The bomb rocked Maiduguri's largest roundabout near the crowded Monday Market where elderly women line the road selling peanuts and kola nuts as snacks to morning commuters.
The defence ministry said in a tweet that an "improvised explosive device" went off in "a van loaded with charcoal" and that the area had been cordoned off.
Unruly crowds tried to attack firefighters deployed to the scene, accusing of them of arriving too slowly and hindering their efforts to put out the raging blaze, an AFP photographer said.
Victims were taken to the State Specialist Hospital, where the photographer saw the bodies of 15 people killed in the blast, while witnesses said the toll could be much higher.
While there was no immediate claim of responsibility, blame was likely to fall on Boko Haram, which was founded in Maiduguri more than a decade ago and has killed thousands during a five-year uprising.
Attacks in the city were once a daily occurence but a huge military offensive launched last year and backed by vigilante fighters had some success in flushing the insurgents out of the city into the remote corners of Borno state, of which Maiduguri is the capital.

Problem requirements :: Write the next few sentences of the news report on the Maiduguri bomb blast, picking up right after its last sentence.

Data under study ::
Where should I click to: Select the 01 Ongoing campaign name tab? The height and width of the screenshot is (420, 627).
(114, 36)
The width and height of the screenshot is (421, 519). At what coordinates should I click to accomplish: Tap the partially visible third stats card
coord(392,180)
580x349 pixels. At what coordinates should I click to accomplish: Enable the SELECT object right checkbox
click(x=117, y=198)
---
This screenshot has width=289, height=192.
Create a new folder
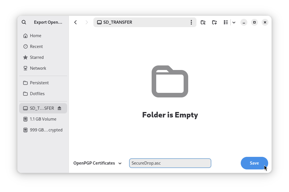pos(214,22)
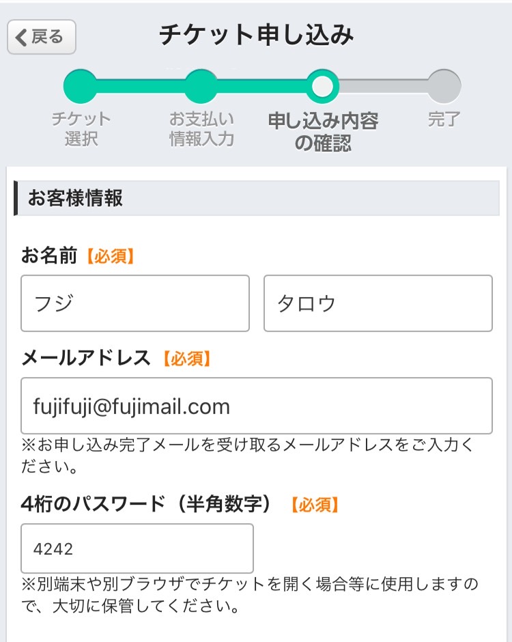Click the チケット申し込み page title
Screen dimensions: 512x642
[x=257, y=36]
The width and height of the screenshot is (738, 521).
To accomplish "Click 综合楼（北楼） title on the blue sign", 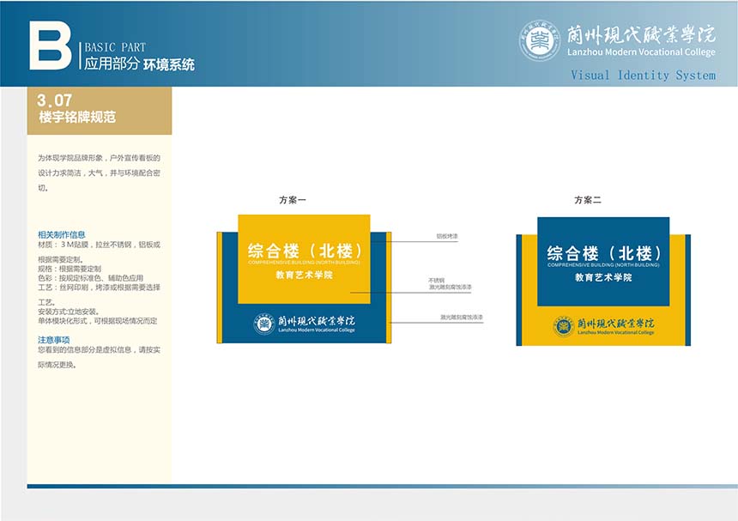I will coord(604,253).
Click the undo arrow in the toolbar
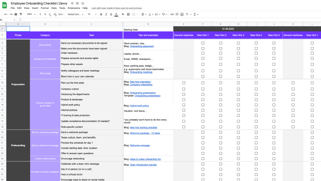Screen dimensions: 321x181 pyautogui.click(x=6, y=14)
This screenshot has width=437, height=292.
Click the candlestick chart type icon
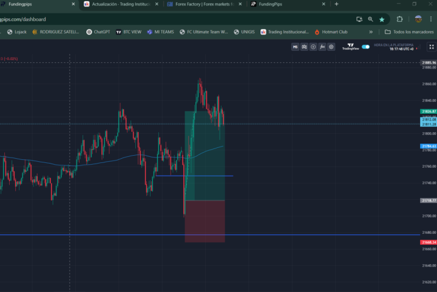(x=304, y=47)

Result of this task ::
A bomb ripped through a crowded market in January. In March, hundreds of Islamists stormed the military's Giwa Barracks in Maiduguri, a notorious army prison, and set free scores of their brothers in arms.
The insurgents' kidnap of more than 200 schoolgirls in April from the remote town of Chibok in Borno state provoked international outrage and drew unprecedented global attention to the Islamist uprising.
Today's attack came less than 24 hours after Nigeria's military said it had broken up a Boko Haram intelligence cell and arrested its leader, alleged to have taken part in the abduction of the schoolgirls.